De plus en plus de sites entièrement gratuits, tels Wikipedia ou The Guardian, sollicitent les dons des internautes. Le gratuit est de plus en plus souvent du freemium où l’offre gratuite est destinée à orienter (avec plus ou moins d’insistance) l’internaute vers l’offre payante. Plusieurs explications peuvent être avancées. Il y a évidemment une dimension vie privée, sachant que les fournisseurs de services gratuits se rémunèrent traditionnellement en utilisant les données du consommateur pour leur adresser des publicités ciblées. Par ailleurs, le marché de la publicité en ligne est cadenassé, dominé par les grands acteurs disposant de suffisamment de données. Aux Etats-Unis, Facebook, Google et Amazon représentent 68 % du marché de la publicité en ligne, ne laissant que des miettes à leurs concurrents. Même des sites comme Twitter ou Snapchat peinent à tirer leur épingle du jeu.
Ralentissement de la pub en ligne
Pour l’investisseur, cette évolution d’Internet change la donne. Les sociétés misant sur le gratuit et la publicité ne se portent pas réellement bien en Bourse. Seul Facebook est parvenu à s’illustrer ces dernières années, profitant de ses revenus publicitaires par utilisateur bien supérieurs à ses concurrents. Ceux qui ont investi dans Twitter, Snap, Yelp ou Pinterest affichent par contre une perte.

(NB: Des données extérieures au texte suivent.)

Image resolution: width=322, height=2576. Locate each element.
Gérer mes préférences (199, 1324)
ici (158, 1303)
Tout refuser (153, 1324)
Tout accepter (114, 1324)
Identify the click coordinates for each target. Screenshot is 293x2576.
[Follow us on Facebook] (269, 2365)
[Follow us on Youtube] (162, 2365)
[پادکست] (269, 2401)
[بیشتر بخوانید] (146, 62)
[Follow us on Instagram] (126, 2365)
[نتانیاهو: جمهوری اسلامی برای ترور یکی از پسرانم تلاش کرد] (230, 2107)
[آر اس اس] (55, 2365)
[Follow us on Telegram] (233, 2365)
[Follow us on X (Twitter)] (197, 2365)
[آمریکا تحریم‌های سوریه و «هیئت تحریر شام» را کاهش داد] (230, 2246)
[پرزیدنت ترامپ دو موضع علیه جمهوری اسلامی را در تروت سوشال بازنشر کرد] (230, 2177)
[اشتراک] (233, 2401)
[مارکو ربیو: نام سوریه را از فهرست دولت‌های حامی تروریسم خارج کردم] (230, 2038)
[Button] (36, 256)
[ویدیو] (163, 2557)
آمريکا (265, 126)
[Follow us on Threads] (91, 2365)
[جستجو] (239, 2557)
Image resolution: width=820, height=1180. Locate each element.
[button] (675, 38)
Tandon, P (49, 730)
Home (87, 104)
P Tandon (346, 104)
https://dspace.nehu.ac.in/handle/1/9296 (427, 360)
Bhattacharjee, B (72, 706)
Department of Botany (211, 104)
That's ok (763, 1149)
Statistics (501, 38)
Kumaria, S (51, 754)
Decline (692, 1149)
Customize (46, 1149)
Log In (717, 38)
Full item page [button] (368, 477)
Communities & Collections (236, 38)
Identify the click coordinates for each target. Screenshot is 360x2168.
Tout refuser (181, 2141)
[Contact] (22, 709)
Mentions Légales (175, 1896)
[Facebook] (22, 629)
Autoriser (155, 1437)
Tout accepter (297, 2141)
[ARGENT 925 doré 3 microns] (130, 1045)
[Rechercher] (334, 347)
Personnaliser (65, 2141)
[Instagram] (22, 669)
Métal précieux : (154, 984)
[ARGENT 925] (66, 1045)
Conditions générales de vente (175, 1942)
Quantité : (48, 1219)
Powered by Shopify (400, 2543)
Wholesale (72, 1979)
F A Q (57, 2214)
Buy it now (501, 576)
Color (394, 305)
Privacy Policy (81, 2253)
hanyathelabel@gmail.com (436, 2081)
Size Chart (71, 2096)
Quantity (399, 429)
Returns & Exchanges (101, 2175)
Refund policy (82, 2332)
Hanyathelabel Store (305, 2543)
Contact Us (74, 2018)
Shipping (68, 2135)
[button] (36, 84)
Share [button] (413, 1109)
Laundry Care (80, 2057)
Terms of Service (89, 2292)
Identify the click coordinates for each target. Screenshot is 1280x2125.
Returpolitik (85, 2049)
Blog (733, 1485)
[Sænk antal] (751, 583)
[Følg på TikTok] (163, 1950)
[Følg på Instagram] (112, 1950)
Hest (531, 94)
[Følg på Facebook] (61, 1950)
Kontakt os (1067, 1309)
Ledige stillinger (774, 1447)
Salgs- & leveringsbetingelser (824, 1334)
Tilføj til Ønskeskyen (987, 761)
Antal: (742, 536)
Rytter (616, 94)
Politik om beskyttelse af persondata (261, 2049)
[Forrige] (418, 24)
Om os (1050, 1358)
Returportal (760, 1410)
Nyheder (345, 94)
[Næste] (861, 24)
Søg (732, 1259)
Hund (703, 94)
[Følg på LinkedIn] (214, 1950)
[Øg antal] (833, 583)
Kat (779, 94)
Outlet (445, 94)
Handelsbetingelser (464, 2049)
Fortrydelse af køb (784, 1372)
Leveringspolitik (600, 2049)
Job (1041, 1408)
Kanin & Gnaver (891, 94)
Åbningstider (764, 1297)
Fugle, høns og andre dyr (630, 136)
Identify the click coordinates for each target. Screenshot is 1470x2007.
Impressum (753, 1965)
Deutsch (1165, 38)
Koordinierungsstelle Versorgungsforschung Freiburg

Il y a peu de raisons de croire à un renversement de cette situation. Tout d’abord en raison de l’évolution du marché de la publicité en ligne. La dynamique de croissance s’essouffle alors que la pub en ligne représente désormais près de la moitié du marché publicitaire mondial. Selon Zenith Media, la croissance du marché de la pub en ligne est ainsi passée de 17 % en 2018 à 12 % au premier semestre 2019 et devrait encore ralentir à 9 % en 2021. Pour continuer à croître rapidement, Alphabet mise ainsi de plus en plus sur de nouvelles sources de revenus. Pour de nouveaux acteurs, ce ralentissement de la croissance s’ajoute à la structure du marché.
La fintech rafle la mise
Evidemment, il ne suffit pas d’offrir un service payant pour réussir sur le Net. L’internaute en veut pour son argent. Les plateformes B to C (entreprises à consommateurs) et comparateurs ont trouvé la parade en faisant payer le professionnel. Cela suppose évidemment de disposer d’une importante audience justifiant le paiement par le professionnel.
Pour les autres sites, l’évolution des technologies de paiement constitue clairement une aubaine. Réaliser des transactions de quelques euros est désormais faisable à un coût raisonnable et de façon sécurisée.
Cette multiplication des transactions a dopé la fintech, le secteur de la technologie financière. D’autant plus que les spécialistes des paiements en ligne font aussi concurrence aux moyens de paiement classiques via le paiement mobile. Elle bénéficie aussi du développement de l’économie collaborative (Uber, etc.).
Les investisseurs ne s’y sont d’ailleurs pas trompés et ont largement plébiscité la fintech ces dernières années. Sur les quatre dernières années, l’indice Index Global FinTech Thematic affiche une progression de plus de 130 %.
Après une multiplication par plus de 40 de son cours en l’espace d’une décennie, Netflix est évidemment assez cher. Selon le consensus Reuters, le titre cote pile 100 fois le bénéfice prévu pour cette année. Par ailleurs, la concurrence se renforce avec notamment l’offre de streaming de Disney qui a attiré 10 millions d’abonnés à son lancement en novembre. Netflix a toutefois toujours excellé pour s’imposer face à la concurrence, dès 2005 quand Walmart lançait un service concurrent de location de DVD par la poste. Il est ensuite parvenu à surclasser toutes les autres offres de streaming vidéo grâce à ses contenus originaux.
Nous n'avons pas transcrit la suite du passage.